# Source information
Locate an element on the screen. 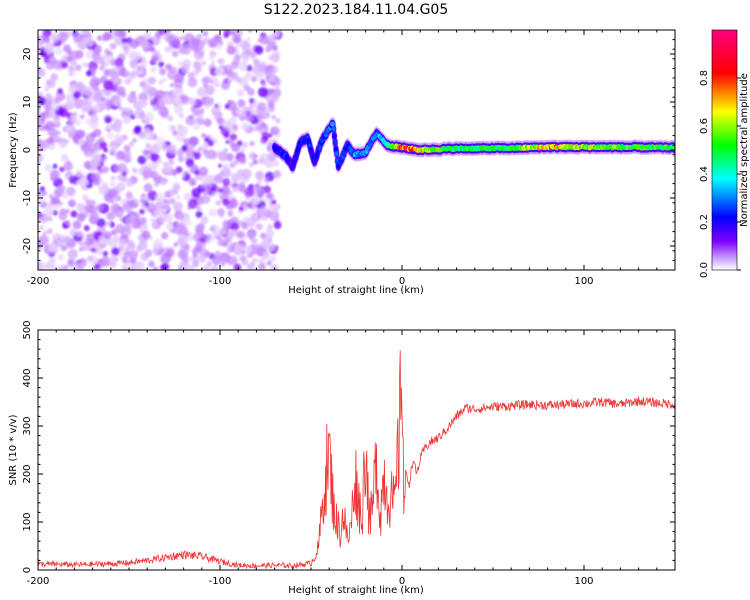 This screenshot has width=750, height=600. x-tick-label: 100 is located at coordinates (584, 582).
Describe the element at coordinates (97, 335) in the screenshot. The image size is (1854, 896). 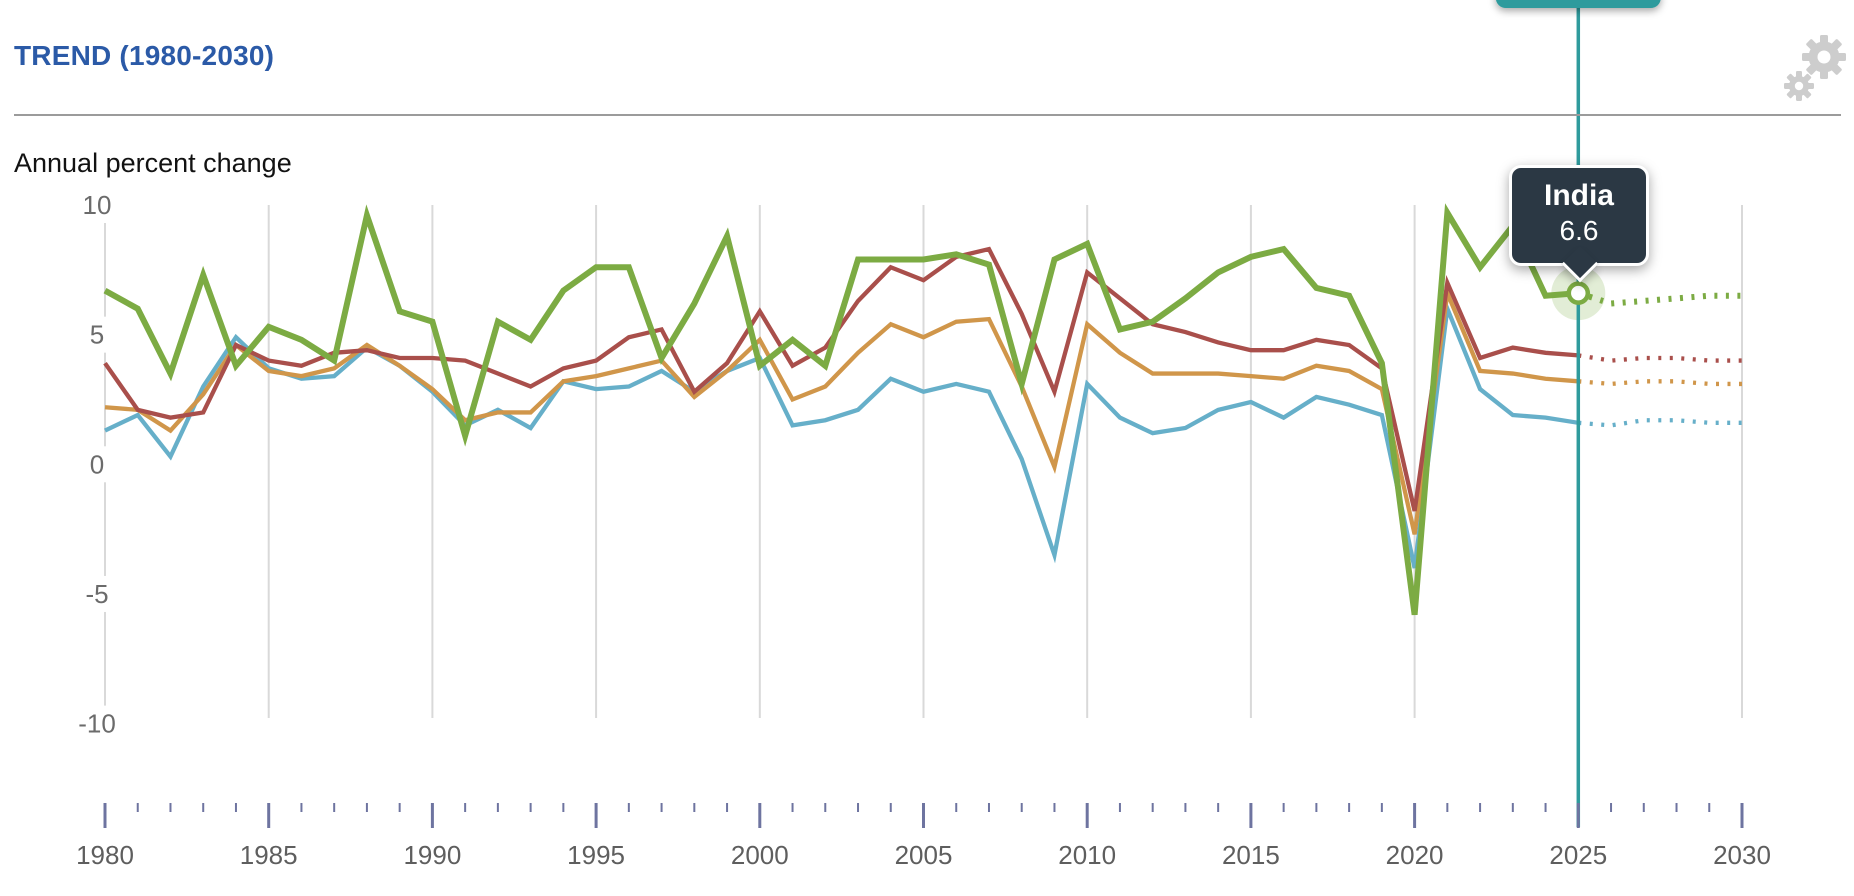
I see `svg-text: 5` at that location.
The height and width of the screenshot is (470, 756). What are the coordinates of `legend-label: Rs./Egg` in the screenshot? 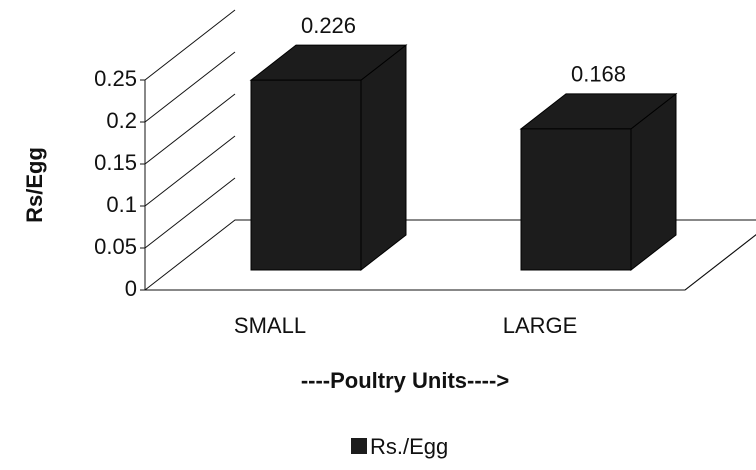 It's located at (409, 446).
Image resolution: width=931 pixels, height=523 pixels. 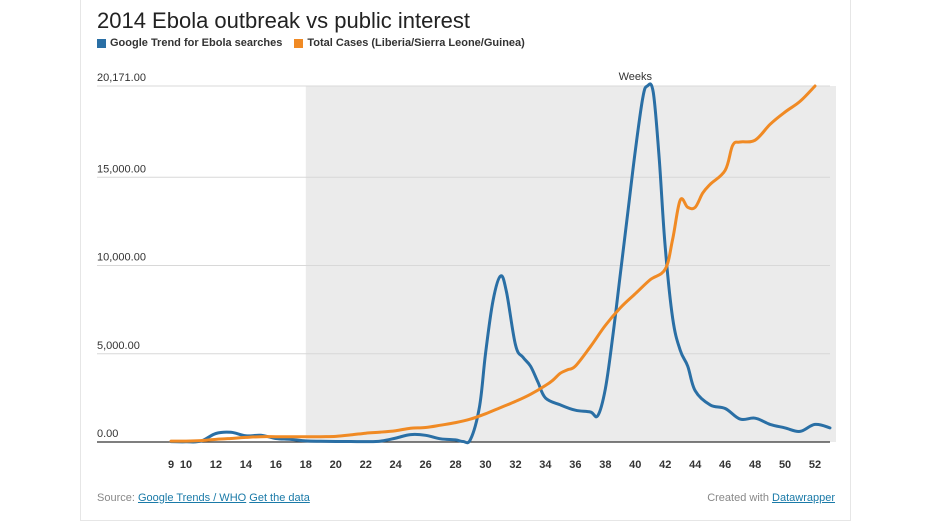 What do you see at coordinates (696, 465) in the screenshot?
I see `x-tick-label: 44` at bounding box center [696, 465].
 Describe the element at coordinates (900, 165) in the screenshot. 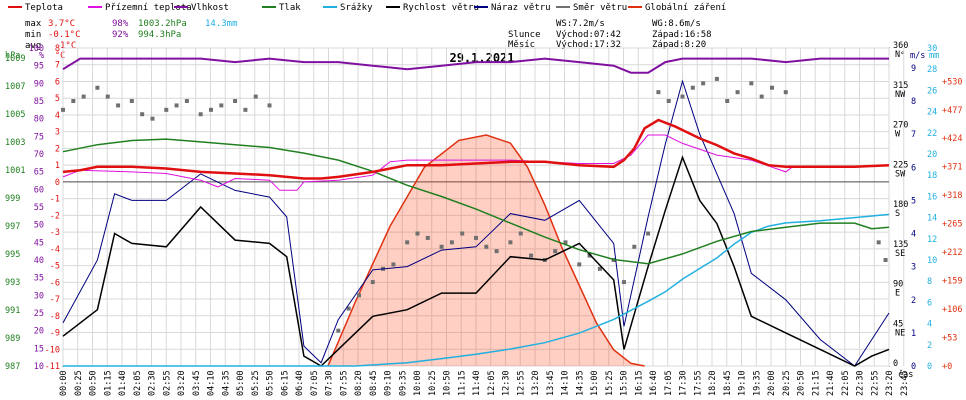

I see `dir-tick: 225` at that location.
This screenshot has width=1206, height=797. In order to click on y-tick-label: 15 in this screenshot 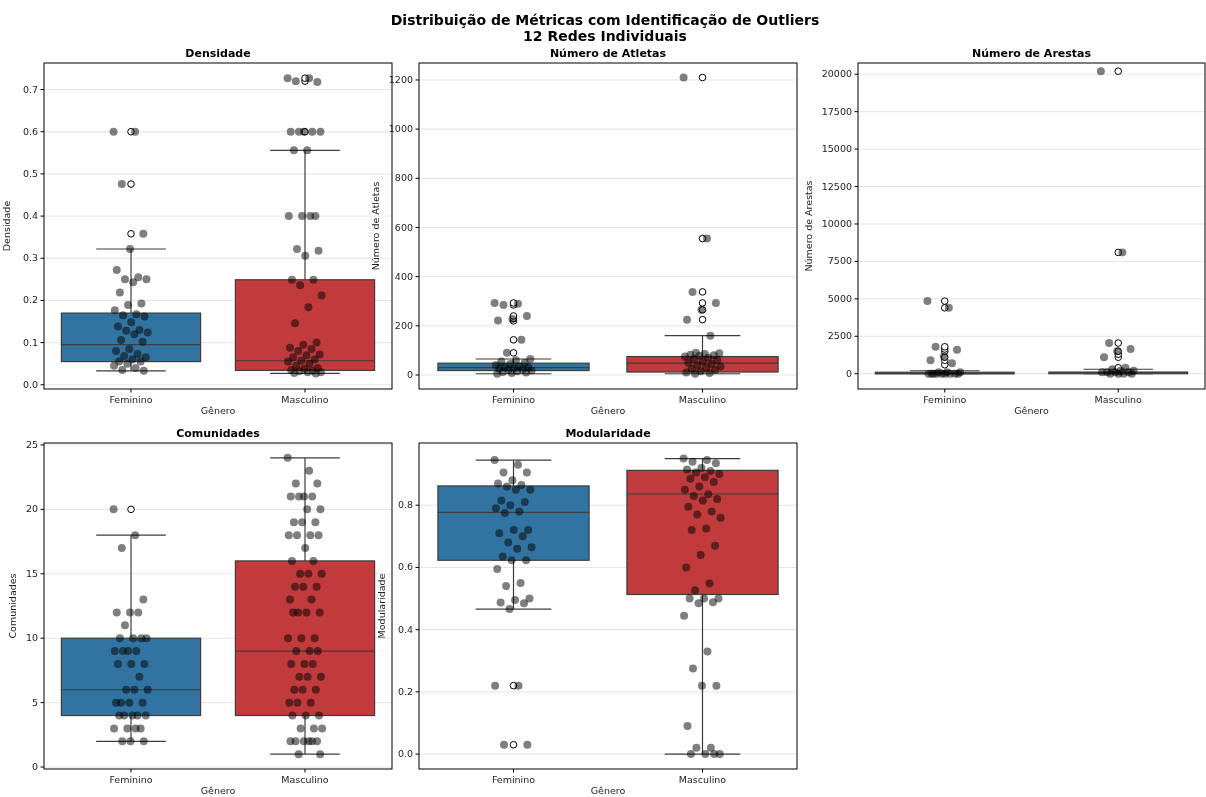, I will do `click(32, 573)`.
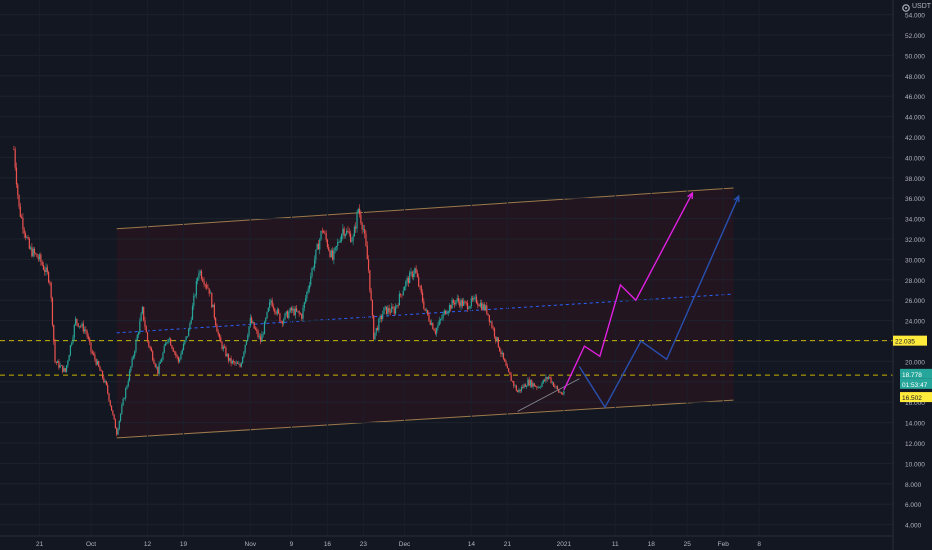 This screenshot has height=550, width=932. Describe the element at coordinates (425, 208) in the screenshot. I see `channel-upper-line` at that location.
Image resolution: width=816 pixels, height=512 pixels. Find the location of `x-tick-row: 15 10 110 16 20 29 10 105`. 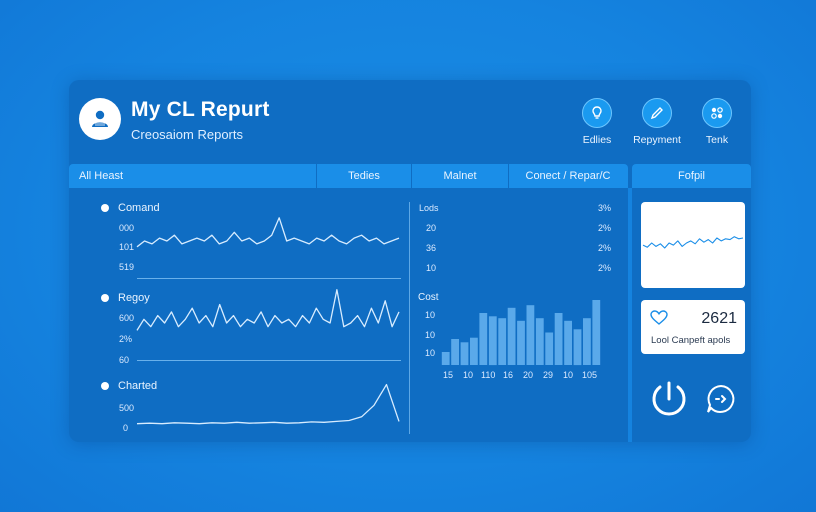

x-tick-row: 15 10 110 16 20 29 10 105 is located at coordinates (521, 376).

# To do
Render the lines starting at the one containing "Image resolution: width=816" and ending with the last line as a JSON list of strings, one string per line, skipping blank lines. Leave the pictures out of your answer.

# Problem solution
[
  "Image resolution: width=816 pixels, height=512 pixels. Find the location of `x-tick-row: 15 10 110 16 20 29 10 105`. ",
  "x-tick-row: 15 10 110 16 20 29 10 105 is located at coordinates (521, 376)."
]